- [Task objective]:
The listing that follows is to be repeated exactly.

- [Material provided]:
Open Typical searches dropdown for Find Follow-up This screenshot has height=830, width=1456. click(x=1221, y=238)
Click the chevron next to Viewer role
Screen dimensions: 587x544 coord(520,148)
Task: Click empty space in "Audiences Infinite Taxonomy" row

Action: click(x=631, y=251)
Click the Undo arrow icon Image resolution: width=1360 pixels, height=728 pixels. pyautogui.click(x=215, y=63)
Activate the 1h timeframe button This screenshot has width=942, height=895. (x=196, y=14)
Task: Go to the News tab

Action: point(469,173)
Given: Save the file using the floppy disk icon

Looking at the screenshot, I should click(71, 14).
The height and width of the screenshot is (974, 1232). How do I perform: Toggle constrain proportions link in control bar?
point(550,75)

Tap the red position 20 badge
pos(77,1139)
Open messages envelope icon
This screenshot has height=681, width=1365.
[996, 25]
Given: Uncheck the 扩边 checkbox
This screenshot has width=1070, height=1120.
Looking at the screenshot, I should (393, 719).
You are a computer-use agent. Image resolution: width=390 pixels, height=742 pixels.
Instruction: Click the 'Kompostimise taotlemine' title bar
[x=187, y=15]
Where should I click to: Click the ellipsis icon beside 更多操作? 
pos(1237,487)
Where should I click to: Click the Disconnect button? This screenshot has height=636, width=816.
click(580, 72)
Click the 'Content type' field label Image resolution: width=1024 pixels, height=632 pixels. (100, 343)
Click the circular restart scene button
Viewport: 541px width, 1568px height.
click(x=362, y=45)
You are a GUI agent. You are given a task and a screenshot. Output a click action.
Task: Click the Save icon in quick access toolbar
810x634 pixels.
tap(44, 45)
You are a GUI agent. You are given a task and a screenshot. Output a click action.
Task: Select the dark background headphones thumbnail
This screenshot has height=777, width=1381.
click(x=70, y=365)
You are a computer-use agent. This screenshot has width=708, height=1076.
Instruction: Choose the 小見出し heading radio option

- [Solved problem]:
Open Typical searches dropdown for Find Follow-up This screenshot has height=830, width=1456. click(x=1221, y=238)
Click the chevron next to Viewer role
Screen dimensions: 587x544 coord(520,148)
Task: Click empty space in "Audiences Infinite Taxonomy" row

Action: click(x=631, y=251)
Click the Undo arrow icon Image resolution: width=1360 pixels, height=728 pixels. pyautogui.click(x=215, y=63)
Activate the 1h timeframe button This screenshot has width=942, height=895. (x=196, y=14)
Task: Go to the News tab

Action: point(469,173)
Given: Save the file using the floppy disk icon

Looking at the screenshot, I should click(71, 14).
The height and width of the screenshot is (974, 1232). How do I perform: Toggle constrain proportions link in control bar?
point(550,75)

Tap the red position 20 badge
pos(77,1139)
Open messages envelope icon
This screenshot has height=681, width=1365.
[996, 25]
Given: Uncheck the 扩边 checkbox
This screenshot has width=1070, height=1120.
Looking at the screenshot, I should (393, 719).
You are a computer-use agent. Image resolution: width=390 pixels, height=742 pixels.
Instruction: Click the 'Kompostimise taotlemine' title bar
[x=187, y=15]
Where should I click to: Click the ellipsis icon beside 更多操作? 
pos(1237,487)
Where should I click to: Click the Disconnect button? This screenshot has height=636, width=816.
click(580, 72)
Click the 'Content type' field label Image resolution: width=1024 pixels, height=632 pixels. (100, 343)
Click the circular restart scene button
Viewport: 541px width, 1568px height.
click(x=362, y=45)
You are a GUI agent. You are given a task and a screenshot. Output a click action.
Task: Click the Save icon in quick access toolbar
810x634 pixels.
tap(44, 45)
You are a GUI agent. You are given a task and a screenshot. Output a click action.
Task: Select the dark background headphones thumbnail
This screenshot has height=777, width=1381.
click(x=70, y=365)
You are a computer-use agent. This screenshot has width=708, height=1076.
Instruction: Choose the 小見出し heading radio option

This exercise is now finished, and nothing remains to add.